書評 「クリエイターのための法律相談所」

本書は、デザイナー、イラストレーター、カメラマン、編集者といった、デザインに関するものづくりに携わる人に役立つ法律の内容や仕組みを紹介した本です。

 

クリエイターは個人で仕事をすることが多いため、法律問題について疑問を持っても、周囲に相談できる人のいないことが少なくないと思われます。本書は、法律の初心者向けに書かれており、内容も160ページ余りと薄いですから、一度さらっと目を通しておけば、いざというときに力になってくれるでしょう。

 

他方、弁護士にとっても、デザインに関する法律問題は、取り組みにくい法律問題の一つです。
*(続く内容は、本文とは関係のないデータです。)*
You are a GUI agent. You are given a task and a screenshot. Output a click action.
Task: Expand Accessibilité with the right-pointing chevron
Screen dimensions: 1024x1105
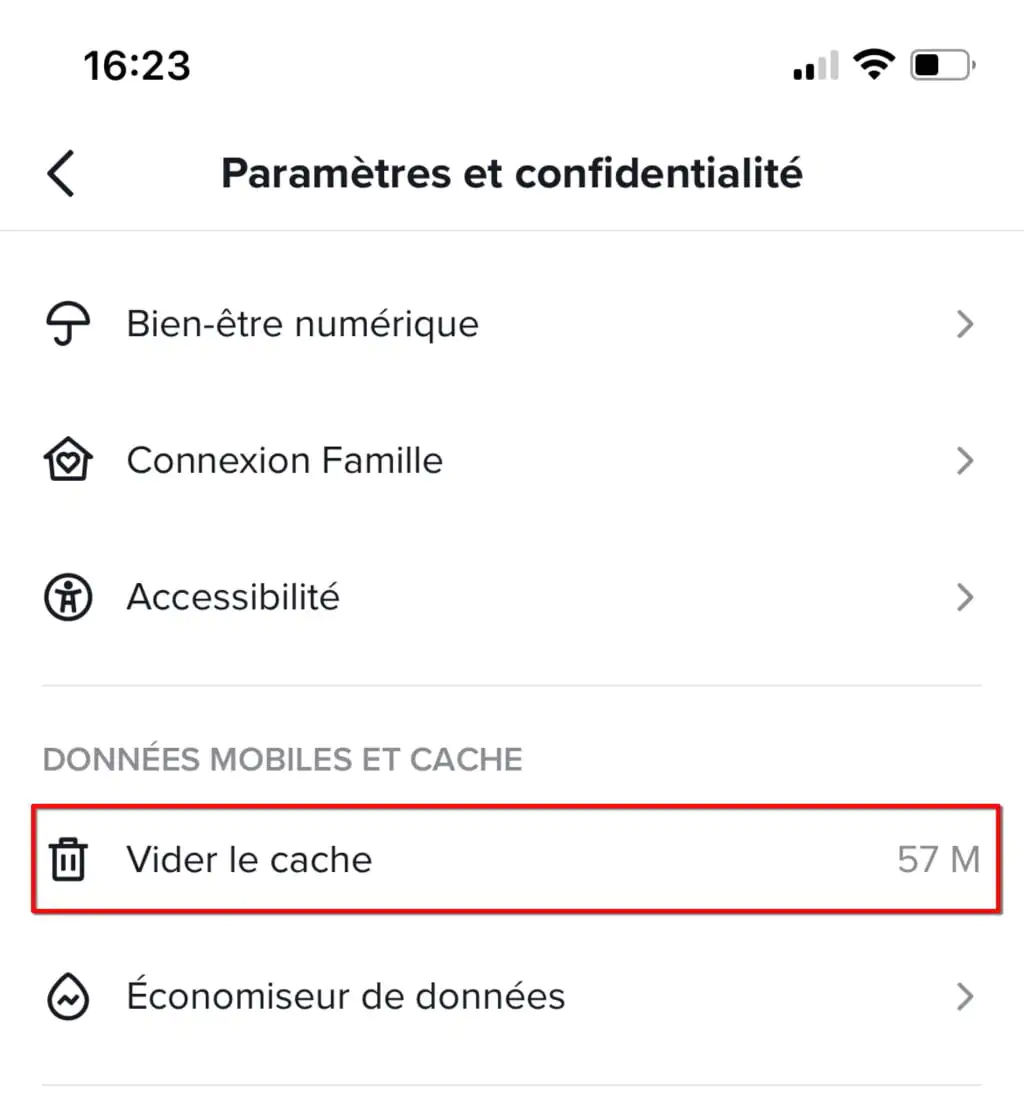(966, 597)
デザインに関する法律問題では、著作権、意匠権、商標権など知的財産権に関する法的知識が必要になるところ、知的財産権を専門にしている一部の弁護士は別にして、私(後藤)を含めた大方の弁護士は、知的財産権が絡む法的トラブルについてはあまり経験を積んでいないと思われるからです。

本書は、そのような、「知的財産権を専門とはしていないけれど、最低限の対応力は身につけたい」と考えている弁護士にとっても、

知的財産権法の道しるべとして役に立つと思います。